Collected data:
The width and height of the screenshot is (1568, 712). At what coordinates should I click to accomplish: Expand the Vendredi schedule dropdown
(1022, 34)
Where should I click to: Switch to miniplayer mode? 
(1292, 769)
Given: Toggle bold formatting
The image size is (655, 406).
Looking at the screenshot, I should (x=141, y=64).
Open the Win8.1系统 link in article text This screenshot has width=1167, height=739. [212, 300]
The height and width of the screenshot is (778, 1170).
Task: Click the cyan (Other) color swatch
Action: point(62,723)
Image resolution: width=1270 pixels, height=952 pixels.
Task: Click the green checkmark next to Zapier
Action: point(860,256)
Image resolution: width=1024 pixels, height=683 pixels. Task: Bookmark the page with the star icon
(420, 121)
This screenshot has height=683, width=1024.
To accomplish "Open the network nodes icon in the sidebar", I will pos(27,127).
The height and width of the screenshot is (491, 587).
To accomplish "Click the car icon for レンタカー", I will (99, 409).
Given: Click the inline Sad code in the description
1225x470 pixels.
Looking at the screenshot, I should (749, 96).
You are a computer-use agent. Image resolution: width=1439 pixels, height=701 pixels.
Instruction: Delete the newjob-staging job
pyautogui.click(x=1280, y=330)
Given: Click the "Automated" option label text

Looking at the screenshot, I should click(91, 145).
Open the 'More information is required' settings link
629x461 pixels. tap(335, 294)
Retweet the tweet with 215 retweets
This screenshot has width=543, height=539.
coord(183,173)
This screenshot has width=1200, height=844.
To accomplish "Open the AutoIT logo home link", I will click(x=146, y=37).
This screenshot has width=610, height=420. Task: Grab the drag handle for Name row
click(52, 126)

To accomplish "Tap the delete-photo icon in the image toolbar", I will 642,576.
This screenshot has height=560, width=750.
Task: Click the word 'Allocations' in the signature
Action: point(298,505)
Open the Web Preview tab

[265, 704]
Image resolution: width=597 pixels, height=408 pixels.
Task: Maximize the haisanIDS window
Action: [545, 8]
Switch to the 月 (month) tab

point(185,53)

■ TASK TO CARRY OUT ■
Make an exact transcription of all the records.

■ ANSWER SECTION ■
The width and height of the screenshot is (1568, 712). At what coordinates should I click to accomplish: Expand the Vendredi schedule dropdown
(1022, 34)
Where should I click to: Switch to miniplayer mode? 
(1292, 769)
Given: Toggle bold formatting
The image size is (655, 406).
Looking at the screenshot, I should (x=141, y=64).
Open the Win8.1系统 link in article text This screenshot has width=1167, height=739. [212, 300]
The height and width of the screenshot is (778, 1170).
Task: Click the cyan (Other) color swatch
Action: point(62,723)
Image resolution: width=1270 pixels, height=952 pixels.
Task: Click the green checkmark next to Zapier
Action: point(860,256)
Image resolution: width=1024 pixels, height=683 pixels. Task: Bookmark the page with the star icon
(420, 121)
This screenshot has height=683, width=1024.
To accomplish "Open the network nodes icon in the sidebar", I will pos(27,127).
The height and width of the screenshot is (491, 587).
To accomplish "Click the car icon for レンタカー", I will (99, 409).
Given: Click the inline Sad code in the description
1225x470 pixels.
Looking at the screenshot, I should (749, 96).
You are a computer-use agent. Image resolution: width=1439 pixels, height=701 pixels.
Instruction: Delete the newjob-staging job
pyautogui.click(x=1280, y=330)
Given: Click the "Automated" option label text

Looking at the screenshot, I should click(91, 145).
Open the 'More information is required' settings link
629x461 pixels. tap(335, 294)
Retweet the tweet with 215 retweets
This screenshot has width=543, height=539.
coord(183,173)
This screenshot has width=1200, height=844.
To accomplish "Open the AutoIT logo home link", I will click(x=146, y=37).
This screenshot has width=610, height=420. Task: Grab the drag handle for Name row
click(52, 126)

To accomplish "Tap the delete-photo icon in the image toolbar", I will 642,576.
This screenshot has height=560, width=750.
Task: Click the word 'Allocations' in the signature
Action: point(298,505)
Open the Web Preview tab

[265, 704]
Image resolution: width=597 pixels, height=408 pixels.
Task: Maximize the haisanIDS window
Action: [545, 8]
Switch to the 月 (month) tab

point(185,53)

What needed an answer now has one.